Passage:
• • • • • • •

Difference between revisions of "S16: SkyNet"

Revision as of 20:55, 22 May 2016

Grading Criteria

SkyNet

Meeting notes

This section is temporary and will only exist on the wiki during development.

   C++ for OpenCV
       Have target stand dead center and let the PC choose what to target
           - Green for go 
           - red for lost
   Graceful halt, error compensation in OpenCV layer

   API for % speed for x and y axis
   x_axis_speed(int speed_percent)
   y_axis_speed(int speed_percent)
   "Dumb motor system" should not know about error or destination, only knows how fast to go in a direction

   Visible framework
   3D printing
   Autodesk Fusion 360

   - Completed Design for PCB
   - Initial quote was 18 per board
   - Looking into the price and seeing other fab house prices
   - Aiming to get PCB in 2 weeks time

   - Going to use TI controller as base
   - Fallback is Servo Motors
   - Motors used in robotic arms? slow and percise
   - Will be using EVM from TI to test out TI behavior
   - Looking into other controllers to get desired result L6234, SPWM signals (Sine-wave PWM)

   - Re-adjust Raspberry Pi Cubby on Horizontal Frame
   - Add more support to Horizontal Frame arms
   - Aiming to get test print by next meeting, test durability.

   - Trained model for people detection already exists
       - How to differentiate a person? Premade function gives back a list of everyone
       - We CAN detect people, We need to find out how to narrrow down the targets
           - Use rectangles to get coordinates combined with HSV
           - Combine coordinates, analyze with HSV
   - HAR face tracking
       - possibly can single out a target

   Project Frame
       - Successfully printed out Horizontal frame, approximately 9 hours to complete
           - Used a SLA converter to get SLA file from 3D model in Fusion 360
           - Used a slicer tool to create a sliced version of the model to use in the 3D printer 
       - Successfully drove a motor slow
           - Used method detailed in this article http://www.berryjam.eu/2015/04/driving-bldc-gimbals-at-super-slow-speeds-with-arduino/
   Raspberry Pi PWM
       - Found two libraries to implement PWM control
   Circuit diagram
       - Started on full circuit diagram

   New ways of tracking
       - Used frame difference tracking
       - Pattern tracking
   Template Matching and frame difference
       - Look for frame differences and then choose objects based on the different objects in a frame
       - Use template matching to then track the object that was choosen
   Raspberry Pi Camera implementation
       - Developed on laptop first and then moved to Raspberry Pi
       - Heating issues on the Raspberry Pi
       - Really bad performance capture at 20-30 frames
       - Will get metrics of performance in next run
       - Reduce the 
   Template Matching
       - It can dictate anything as an object
           - car, hand, etc.

• • • • • • •

Data excerpt:
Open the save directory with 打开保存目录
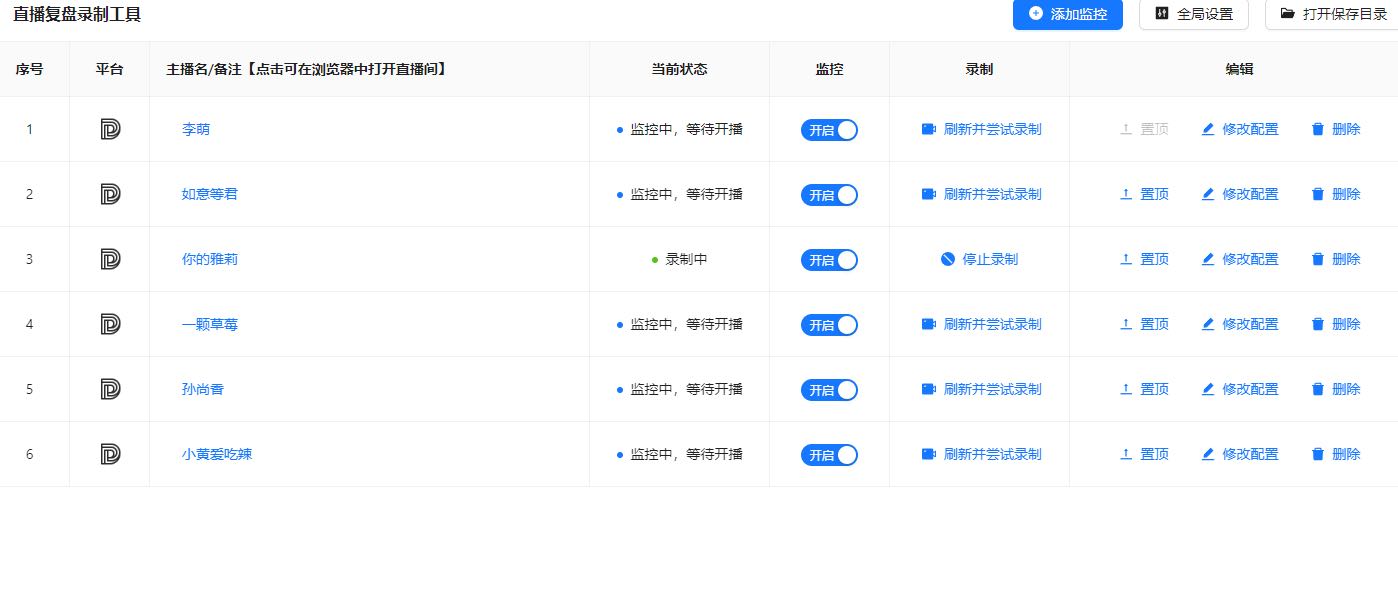1398x593 pixels. tap(1332, 14)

• • • • • • •

Task details: Carry on writing the SkyNet meeting notes from the point where they end. The data has nothing to do with the SkyNet meeting notes.

Expected answer:
       - We have to select it to target
       - Fast moving objects were still trackable

   Stepper motor control
       - Accurate because of the way the motor is built
       - Motors can be bought at various steps per rotation
       - Microstepping can increase the amount of steps per rotation
   Why switch from brushless motors?
       - Brushless motor control is too inaccurate for camera control
       - Voltage/current draw too large while using brushless
   Power circuit
       - Circuit to supply the power to the system
       - The motors themselves have a max draw about 1 amp
       - Raspberry PI needs minimum 5V and at max 1A
       - Development phase use a 12V 3A wall adapter
       - If time permits run system on battery power

   Template Matching inadequate 
       - Takes too much processing power
   Machine Learning Training
       - Offline training
       - Online training (Real time training)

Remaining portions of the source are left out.